Exercise goal: Your job with the data below is to output exactly the lines from the one holding "frboutiquefoot@gmail.com (760, 48)" down to the one holding "Historique de commandes (1037, 2384)", both included, and no others.

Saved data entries
==============================
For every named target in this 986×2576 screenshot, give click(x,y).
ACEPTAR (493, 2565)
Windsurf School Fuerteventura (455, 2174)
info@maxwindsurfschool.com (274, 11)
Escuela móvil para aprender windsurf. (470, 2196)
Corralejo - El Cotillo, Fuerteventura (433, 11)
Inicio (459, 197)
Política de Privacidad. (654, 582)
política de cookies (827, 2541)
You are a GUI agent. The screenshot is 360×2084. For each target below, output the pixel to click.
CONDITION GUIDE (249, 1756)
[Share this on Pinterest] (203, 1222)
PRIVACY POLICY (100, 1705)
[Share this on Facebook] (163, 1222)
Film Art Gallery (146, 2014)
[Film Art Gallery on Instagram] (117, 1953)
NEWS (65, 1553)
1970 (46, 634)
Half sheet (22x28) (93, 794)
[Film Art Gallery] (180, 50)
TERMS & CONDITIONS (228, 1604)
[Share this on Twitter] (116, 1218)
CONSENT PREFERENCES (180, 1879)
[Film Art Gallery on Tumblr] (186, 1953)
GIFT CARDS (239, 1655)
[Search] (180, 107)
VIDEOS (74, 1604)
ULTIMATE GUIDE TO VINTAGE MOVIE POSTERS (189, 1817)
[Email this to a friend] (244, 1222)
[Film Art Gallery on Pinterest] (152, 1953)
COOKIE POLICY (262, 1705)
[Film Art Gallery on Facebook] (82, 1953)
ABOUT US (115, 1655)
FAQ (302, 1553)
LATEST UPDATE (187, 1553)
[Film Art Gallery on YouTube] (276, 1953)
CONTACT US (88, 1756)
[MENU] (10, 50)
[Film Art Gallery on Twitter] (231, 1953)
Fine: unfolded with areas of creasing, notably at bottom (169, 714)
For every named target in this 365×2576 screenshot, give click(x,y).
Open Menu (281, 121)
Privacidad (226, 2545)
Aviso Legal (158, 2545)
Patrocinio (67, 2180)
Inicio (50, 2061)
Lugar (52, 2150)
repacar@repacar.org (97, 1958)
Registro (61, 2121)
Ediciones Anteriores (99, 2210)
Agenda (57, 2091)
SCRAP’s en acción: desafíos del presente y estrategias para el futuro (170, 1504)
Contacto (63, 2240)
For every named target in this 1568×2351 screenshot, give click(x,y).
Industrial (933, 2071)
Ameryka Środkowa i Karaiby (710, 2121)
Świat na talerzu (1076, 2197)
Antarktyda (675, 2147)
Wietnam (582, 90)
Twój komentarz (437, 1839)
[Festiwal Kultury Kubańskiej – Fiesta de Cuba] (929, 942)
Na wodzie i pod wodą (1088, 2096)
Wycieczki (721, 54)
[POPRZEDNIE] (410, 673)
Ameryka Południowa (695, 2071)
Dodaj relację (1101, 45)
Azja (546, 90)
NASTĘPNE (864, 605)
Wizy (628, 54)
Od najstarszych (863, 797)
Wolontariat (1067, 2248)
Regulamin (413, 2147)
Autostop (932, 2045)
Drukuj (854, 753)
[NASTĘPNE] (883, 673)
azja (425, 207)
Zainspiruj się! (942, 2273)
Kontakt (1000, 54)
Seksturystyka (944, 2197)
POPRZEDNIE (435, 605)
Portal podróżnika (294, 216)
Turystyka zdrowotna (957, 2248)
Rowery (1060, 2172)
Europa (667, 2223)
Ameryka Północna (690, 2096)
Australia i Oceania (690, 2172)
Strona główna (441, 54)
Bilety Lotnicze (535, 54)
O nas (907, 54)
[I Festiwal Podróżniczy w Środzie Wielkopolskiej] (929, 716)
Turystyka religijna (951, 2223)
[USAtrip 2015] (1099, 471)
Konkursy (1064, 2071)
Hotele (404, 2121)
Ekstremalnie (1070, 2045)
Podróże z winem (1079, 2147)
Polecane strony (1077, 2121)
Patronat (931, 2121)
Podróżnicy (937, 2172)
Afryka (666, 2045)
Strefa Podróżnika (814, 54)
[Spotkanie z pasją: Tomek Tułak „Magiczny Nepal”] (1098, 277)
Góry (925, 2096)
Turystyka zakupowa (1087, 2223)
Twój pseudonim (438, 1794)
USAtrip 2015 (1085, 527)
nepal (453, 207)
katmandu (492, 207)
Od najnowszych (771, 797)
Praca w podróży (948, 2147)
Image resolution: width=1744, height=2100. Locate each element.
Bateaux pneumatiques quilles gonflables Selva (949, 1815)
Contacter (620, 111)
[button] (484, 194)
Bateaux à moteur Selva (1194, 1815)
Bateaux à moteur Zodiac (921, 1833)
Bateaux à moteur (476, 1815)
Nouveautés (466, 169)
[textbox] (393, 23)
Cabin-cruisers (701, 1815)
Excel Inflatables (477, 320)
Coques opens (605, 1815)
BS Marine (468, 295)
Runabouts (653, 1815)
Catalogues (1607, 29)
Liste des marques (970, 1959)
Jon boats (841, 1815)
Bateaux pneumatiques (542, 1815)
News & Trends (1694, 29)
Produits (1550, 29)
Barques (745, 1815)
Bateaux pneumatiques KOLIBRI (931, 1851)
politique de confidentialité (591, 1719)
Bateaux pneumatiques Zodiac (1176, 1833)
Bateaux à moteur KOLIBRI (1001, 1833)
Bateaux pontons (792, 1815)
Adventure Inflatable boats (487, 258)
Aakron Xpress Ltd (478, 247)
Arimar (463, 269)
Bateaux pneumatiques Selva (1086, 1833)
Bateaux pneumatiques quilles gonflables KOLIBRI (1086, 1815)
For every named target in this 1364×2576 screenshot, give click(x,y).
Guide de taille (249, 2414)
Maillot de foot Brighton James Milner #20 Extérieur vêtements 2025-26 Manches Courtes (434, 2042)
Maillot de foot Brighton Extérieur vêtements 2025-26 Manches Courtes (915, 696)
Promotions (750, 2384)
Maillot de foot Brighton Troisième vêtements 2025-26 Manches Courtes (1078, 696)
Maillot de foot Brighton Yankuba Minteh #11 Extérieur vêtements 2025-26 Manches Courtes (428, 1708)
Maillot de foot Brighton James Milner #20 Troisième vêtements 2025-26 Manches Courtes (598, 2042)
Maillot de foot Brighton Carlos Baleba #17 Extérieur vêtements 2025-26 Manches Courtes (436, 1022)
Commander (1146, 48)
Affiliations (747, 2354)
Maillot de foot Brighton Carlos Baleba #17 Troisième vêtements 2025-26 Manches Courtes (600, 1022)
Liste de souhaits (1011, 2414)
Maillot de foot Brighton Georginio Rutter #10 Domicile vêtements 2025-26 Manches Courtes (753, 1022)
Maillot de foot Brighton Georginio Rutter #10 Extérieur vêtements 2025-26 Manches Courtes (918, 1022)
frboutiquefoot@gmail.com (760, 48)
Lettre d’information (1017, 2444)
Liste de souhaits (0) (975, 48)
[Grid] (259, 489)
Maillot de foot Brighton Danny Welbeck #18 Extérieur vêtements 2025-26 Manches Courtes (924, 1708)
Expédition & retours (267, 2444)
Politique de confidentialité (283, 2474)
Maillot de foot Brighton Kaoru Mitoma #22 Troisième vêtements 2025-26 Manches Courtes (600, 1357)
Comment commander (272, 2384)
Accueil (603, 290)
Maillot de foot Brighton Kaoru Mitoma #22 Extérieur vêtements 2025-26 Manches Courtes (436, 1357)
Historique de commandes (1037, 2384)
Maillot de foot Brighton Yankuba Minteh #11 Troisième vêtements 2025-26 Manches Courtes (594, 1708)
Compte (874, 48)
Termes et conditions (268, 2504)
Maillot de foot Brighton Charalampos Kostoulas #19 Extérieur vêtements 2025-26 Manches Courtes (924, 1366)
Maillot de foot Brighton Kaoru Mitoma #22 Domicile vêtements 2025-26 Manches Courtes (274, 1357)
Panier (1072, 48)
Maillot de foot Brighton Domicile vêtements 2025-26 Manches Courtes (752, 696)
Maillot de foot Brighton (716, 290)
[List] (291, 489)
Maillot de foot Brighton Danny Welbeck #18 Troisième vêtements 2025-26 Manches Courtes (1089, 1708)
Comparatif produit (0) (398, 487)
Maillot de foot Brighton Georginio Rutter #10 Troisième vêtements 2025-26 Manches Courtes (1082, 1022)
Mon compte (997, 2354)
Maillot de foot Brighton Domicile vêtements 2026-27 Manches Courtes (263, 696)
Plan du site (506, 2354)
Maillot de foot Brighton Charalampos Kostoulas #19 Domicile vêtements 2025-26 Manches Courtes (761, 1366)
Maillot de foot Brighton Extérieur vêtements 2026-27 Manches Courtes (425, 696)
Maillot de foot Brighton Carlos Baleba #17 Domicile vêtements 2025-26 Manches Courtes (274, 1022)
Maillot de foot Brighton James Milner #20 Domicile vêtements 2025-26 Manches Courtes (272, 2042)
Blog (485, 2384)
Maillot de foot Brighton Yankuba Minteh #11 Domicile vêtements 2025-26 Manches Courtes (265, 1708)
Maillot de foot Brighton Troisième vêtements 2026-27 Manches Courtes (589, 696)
==============================
Result:
frboutiquefoot@gmail.com (760, 48)
Lettre d’information (1017, 2444)
Liste de souhaits (0) (975, 48)
[Grid] (259, 489)
Maillot de foot Brighton Danny Welbeck #18 Extérieur vêtements 2025-26 Manches Courtes (924, 1708)
Expédition & retours (267, 2444)
Politique de confidentialité (283, 2474)
Maillot de foot Brighton Kaoru Mitoma #22 Troisième vêtements 2025-26 Manches Courtes (600, 1357)
Comment commander (272, 2384)
Accueil (603, 290)
Maillot de foot Brighton Kaoru Mitoma #22 Extérieur vêtements 2025-26 Manches Courtes (436, 1357)
Historique de commandes (1037, 2384)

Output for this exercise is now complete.